Scientists know that the strongest tornadoes are generated by a
particular type of rotating thunderstorm called a supercell. The
swirling winds of a supercell can produce tornadoes. But not all
supercells lead to tornadoes, and not all tornadoes become supertwisters.
In fact, only about 20 percent to 25 percent of supercells produce
tornadoes. Why some storms spawn tornadoes while others don't --
and why some tornadoes become extraordinarily strong supertwisters
-- is not yet well understood.
Supercells form in an unstable and adequately deep atmospheric
layer that has sufficient moisture and significant change in the
horizontal wind speed. An environment that favors the formation
of tornadoes also requires high relative surface humidity, considerable
low-level horizontal wind, and steep low-level lapse rates (meaning
the temperature drops rapidly at greater atmospheric heights).
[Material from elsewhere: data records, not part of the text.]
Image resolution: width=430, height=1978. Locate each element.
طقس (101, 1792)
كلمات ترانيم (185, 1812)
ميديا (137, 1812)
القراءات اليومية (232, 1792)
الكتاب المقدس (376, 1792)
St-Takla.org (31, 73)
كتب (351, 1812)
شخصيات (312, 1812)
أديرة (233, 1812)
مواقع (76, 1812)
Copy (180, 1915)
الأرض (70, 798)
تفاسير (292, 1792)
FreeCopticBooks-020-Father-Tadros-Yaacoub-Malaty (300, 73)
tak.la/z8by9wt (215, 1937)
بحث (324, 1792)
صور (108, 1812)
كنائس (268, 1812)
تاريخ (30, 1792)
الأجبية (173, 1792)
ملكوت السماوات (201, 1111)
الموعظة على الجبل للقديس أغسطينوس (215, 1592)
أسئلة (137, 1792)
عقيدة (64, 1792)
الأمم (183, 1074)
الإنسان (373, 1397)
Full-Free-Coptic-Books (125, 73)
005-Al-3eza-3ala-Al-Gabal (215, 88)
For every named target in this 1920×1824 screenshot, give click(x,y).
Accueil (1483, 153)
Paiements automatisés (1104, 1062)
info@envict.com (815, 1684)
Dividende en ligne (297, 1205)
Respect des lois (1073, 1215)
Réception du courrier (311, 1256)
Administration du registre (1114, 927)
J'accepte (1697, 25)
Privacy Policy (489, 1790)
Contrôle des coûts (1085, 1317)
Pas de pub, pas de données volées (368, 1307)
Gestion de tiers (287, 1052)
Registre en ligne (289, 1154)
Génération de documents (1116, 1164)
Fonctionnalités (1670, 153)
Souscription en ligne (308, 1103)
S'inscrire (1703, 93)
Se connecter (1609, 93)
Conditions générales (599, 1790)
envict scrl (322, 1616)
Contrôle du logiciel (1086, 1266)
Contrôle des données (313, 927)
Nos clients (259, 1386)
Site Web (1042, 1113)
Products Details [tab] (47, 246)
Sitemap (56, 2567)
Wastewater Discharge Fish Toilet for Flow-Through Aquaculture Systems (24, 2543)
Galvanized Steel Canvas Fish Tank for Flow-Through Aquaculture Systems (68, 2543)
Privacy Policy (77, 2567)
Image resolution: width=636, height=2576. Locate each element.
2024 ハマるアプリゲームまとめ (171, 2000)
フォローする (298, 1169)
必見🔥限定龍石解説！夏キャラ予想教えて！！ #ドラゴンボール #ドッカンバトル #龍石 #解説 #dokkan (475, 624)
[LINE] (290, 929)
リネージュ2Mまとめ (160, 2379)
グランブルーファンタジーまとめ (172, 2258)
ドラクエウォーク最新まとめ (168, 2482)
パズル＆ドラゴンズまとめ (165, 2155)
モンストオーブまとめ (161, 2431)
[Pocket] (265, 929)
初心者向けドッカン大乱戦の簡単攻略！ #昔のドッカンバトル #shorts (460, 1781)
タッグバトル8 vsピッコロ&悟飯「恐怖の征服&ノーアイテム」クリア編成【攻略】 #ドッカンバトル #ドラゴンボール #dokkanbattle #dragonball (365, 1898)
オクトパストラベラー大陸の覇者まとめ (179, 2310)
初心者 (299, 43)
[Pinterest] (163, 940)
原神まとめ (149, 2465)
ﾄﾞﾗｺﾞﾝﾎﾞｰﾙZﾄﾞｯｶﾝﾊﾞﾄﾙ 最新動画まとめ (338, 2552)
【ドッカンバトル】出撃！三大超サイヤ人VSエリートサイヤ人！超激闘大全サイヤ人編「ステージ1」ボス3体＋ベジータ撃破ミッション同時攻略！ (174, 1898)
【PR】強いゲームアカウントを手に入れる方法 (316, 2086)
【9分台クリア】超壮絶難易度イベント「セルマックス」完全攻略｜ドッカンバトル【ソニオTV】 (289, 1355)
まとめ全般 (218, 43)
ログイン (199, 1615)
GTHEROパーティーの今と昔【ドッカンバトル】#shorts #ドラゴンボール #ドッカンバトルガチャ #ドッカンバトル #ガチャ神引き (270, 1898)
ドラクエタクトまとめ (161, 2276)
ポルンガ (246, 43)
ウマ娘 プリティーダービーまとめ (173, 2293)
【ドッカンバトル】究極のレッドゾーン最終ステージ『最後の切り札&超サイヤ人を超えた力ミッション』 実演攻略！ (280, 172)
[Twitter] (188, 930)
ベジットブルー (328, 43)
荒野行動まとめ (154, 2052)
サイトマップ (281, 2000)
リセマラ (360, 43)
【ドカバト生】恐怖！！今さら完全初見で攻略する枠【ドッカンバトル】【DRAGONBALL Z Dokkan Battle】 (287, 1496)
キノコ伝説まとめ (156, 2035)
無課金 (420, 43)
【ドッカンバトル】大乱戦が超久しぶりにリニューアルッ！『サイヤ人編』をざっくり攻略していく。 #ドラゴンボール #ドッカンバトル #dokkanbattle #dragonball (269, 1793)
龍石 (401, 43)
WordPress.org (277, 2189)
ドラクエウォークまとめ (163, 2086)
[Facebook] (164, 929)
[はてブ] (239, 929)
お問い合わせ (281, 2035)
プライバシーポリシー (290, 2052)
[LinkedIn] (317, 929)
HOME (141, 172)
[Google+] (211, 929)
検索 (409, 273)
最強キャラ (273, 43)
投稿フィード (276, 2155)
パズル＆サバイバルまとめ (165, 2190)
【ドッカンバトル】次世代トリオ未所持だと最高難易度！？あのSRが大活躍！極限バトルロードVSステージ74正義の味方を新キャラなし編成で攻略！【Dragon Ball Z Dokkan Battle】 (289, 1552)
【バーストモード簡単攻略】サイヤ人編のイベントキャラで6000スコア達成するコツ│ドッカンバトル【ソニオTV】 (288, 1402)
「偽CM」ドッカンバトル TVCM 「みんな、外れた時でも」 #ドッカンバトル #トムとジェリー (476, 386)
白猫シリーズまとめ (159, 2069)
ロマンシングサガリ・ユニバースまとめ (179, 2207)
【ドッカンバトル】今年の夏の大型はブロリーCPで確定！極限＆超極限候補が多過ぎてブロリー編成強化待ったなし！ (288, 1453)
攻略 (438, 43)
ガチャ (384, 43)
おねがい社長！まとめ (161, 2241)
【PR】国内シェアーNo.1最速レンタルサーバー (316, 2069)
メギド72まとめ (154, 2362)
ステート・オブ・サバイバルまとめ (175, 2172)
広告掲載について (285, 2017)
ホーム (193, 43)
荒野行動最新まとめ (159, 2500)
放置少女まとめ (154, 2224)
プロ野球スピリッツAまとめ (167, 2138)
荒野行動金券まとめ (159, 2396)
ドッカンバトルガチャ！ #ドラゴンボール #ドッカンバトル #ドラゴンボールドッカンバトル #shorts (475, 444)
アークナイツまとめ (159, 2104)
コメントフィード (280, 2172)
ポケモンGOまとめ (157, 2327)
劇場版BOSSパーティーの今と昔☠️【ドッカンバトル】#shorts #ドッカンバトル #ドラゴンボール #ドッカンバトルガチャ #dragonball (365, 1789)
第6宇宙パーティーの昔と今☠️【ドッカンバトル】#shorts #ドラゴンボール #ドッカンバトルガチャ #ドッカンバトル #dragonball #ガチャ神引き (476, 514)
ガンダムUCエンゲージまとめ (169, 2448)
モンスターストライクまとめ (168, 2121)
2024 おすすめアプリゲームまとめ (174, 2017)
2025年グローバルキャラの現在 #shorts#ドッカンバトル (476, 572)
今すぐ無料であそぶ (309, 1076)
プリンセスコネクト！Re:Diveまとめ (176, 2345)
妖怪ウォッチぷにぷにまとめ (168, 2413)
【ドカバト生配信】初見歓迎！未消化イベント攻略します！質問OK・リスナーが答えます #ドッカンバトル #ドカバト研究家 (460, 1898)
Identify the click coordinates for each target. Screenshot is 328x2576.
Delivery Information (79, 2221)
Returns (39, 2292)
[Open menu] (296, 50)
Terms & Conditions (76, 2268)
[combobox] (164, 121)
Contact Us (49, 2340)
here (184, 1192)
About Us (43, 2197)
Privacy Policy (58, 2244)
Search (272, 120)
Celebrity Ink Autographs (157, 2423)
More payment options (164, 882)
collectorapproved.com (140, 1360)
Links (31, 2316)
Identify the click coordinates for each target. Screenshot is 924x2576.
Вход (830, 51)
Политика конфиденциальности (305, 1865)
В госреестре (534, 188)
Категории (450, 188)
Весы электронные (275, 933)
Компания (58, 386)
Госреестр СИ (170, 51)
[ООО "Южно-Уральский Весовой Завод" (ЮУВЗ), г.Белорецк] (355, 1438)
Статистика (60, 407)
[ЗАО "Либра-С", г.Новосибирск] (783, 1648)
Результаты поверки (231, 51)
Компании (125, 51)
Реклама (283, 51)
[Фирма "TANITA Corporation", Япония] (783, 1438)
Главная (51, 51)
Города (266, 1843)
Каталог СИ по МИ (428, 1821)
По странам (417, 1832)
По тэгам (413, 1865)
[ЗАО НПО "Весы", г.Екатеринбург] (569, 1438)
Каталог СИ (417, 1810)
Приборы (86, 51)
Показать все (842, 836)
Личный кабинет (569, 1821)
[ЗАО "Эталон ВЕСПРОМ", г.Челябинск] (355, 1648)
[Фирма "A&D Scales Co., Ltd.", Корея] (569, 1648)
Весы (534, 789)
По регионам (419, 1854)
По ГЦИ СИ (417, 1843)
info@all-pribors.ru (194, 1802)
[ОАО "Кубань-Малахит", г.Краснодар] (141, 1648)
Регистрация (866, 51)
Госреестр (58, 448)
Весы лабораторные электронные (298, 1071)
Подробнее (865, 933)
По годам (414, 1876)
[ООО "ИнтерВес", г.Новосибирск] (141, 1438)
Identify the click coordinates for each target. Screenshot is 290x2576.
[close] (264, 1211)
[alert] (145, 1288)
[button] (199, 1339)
In an effort to pinpoint what triggers tornadoes, researchers --
including NCSA research scientist Robert Wilhelmson -- create computer
simulations of evolving storms. Just as physicians use X-rays and
CAT scans to diagnose disease, these storm researchers use simulations
and visualization to analyze tornado formation.
"The big problem in storm science is that with the instrumentation
we have we can't sense all the things that we need to know,"
explains Lou Wicker, a scientist at the National Severe Storms Laboratory
who frequently collaborates with Wilhelmson. "From the field,
we can't figure out completely what's going on, but we think the
computer model is a reasonable approximation of what's going on,
and with the model we can capture the entire story."
Wicker developed a model called NCOMMAS (NSSL Collaborative Model
for Multiscale Atmospheric Simulation) to computationally simulate
thunderstorms and their associated tornadoes. NCOMMAS is based upon
an earlier model developed by Wilhelmson.
The simulation begins with data describing the pre-tornado weather
conditions -- wind speed, atmospheric pressure, humidity, etc. --
at discrete points separated by distances ranging from 20 meters
to three kilometers. Starting with these initial variables, partial
differential equations that describe changes in the atmospheric
flow are solved. The numerical solution of these equations proceeds
in small time intervals for two to three storm hours as the supercell
forms and produces a tornado. A virtual storm is born.